Stored data:
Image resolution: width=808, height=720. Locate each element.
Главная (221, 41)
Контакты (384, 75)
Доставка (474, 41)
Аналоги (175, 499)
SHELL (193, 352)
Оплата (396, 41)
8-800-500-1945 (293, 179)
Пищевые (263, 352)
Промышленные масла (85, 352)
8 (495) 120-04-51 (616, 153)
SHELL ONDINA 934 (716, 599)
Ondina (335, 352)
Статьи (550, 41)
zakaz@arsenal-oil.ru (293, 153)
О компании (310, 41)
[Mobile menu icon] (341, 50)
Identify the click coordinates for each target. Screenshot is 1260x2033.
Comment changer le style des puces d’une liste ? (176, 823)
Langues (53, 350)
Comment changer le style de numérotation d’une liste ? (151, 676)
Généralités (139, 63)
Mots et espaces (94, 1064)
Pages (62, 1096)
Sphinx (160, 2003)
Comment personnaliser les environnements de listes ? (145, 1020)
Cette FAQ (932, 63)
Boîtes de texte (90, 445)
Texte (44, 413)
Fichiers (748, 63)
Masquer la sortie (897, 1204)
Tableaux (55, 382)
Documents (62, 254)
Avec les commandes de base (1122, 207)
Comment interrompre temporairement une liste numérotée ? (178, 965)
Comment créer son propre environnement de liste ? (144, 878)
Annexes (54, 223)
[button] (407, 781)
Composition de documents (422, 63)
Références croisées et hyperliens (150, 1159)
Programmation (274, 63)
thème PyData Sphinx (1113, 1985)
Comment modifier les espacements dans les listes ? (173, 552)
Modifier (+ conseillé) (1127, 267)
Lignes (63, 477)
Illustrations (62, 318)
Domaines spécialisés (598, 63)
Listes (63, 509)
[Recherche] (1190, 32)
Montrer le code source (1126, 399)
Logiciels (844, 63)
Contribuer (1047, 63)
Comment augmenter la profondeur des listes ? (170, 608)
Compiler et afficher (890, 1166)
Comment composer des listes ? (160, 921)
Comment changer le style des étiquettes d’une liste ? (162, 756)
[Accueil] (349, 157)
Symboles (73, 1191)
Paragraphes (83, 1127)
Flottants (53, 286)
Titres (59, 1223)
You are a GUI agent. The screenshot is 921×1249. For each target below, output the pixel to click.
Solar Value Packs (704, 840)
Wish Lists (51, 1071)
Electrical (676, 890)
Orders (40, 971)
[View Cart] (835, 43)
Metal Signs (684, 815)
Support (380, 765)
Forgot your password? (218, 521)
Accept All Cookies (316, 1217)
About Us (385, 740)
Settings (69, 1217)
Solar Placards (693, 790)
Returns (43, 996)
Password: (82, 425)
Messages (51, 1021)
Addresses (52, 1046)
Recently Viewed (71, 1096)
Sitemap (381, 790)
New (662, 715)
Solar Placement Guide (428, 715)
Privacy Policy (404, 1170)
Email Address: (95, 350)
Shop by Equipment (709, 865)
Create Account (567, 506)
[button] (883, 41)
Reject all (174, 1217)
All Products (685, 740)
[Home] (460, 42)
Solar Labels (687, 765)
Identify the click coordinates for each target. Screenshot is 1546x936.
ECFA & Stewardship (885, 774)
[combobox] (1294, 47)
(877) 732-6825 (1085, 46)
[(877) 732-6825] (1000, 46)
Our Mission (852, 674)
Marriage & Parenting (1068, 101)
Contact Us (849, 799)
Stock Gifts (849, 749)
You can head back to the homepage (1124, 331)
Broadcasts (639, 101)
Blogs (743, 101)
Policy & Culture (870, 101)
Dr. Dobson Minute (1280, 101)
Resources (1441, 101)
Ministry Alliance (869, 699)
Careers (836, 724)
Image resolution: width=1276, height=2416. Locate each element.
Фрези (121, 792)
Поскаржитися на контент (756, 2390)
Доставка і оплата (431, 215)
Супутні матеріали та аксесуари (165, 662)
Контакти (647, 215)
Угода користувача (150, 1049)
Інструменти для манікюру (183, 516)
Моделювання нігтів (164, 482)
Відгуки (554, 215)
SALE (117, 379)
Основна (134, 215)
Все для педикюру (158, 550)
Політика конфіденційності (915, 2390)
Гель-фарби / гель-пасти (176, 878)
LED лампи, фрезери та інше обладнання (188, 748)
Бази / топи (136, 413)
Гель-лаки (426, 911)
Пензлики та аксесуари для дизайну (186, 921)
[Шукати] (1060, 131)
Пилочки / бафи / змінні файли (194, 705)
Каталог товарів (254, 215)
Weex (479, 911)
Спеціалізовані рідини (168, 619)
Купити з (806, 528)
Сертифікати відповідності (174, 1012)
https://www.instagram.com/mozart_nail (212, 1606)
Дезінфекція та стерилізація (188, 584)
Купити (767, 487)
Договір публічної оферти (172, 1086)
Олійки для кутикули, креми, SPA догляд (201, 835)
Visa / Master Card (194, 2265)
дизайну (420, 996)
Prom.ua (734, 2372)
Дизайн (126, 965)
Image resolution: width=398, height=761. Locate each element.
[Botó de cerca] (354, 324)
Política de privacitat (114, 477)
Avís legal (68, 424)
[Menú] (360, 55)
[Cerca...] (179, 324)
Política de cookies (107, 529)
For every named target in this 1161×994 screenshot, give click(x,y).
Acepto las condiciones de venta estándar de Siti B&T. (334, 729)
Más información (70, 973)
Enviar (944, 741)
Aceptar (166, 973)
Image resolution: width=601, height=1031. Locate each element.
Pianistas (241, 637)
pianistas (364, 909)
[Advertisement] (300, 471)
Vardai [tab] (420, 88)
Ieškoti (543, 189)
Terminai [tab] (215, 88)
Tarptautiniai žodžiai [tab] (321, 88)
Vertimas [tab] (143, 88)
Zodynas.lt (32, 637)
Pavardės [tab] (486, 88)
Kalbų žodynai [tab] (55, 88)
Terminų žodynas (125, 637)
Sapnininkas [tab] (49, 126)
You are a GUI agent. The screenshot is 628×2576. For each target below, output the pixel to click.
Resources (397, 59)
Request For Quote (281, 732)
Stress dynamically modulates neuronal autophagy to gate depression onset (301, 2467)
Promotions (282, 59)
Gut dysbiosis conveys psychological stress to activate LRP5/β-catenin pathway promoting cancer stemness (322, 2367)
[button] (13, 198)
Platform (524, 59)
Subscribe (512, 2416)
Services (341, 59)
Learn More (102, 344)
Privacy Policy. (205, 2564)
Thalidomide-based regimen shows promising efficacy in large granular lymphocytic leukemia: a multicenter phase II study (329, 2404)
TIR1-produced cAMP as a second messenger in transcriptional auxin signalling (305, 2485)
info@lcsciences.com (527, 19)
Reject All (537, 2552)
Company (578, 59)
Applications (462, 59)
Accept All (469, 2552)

• Your objective:
Transfer the rows starting with the line containing "All Products (685, 740)" and going on through the line containing "Гель-лаки (426, 911)", requests included, and add -118 to every coordinate in the answers.

• The answer:
All Products (567, 622)
[Home] (342, -76)
Solar Labels (569, 647)
Identify the click coordinates for each target. Screenshot is 1546x936.
ECFA & Stewardship (767, 656)
[combobox] (1176, -71)
(877) 732-6825 (967, -72)
[(877) 732-6825] (882, -72)
Our Mission (734, 556)
Marriage & Parenting (950, -17)
Contact Us (731, 681)
Stock Gifts (731, 631)
You can head back to the homepage (1006, 213)
Broadcasts (521, -17)
Blogs (625, -17)
Policy & Culture (752, -17)
Dr. Dobson Minute (1162, -17)
Resources (1323, -17)
Ministry Alliance (751, 581)
Careers (718, 606)
Image resolution: width=1276, height=2416. Locate each element.
Фрези (3, 674)
Поскаржитися на контент (638, 2272)
Доставка і оплата (313, 97)
Супутні матеріали та аксесуари (47, 544)
Контакти (529, 97)
Угода користувача (32, 931)
Інструменти для манікюру (65, 398)
Моделювання нігтів (46, 364)
Відгуки (436, 97)
SALE (-1, 261)
Основна (16, 97)
Все для педикюру (40, 432)
Політика конфіденційності (797, 2272)
Гель-фарби / гель-пасти (58, 760)
LED лампи, фрезери та інше обладнання (70, 630)
Бази / топи (18, 295)
Гель-лаки (308, 793)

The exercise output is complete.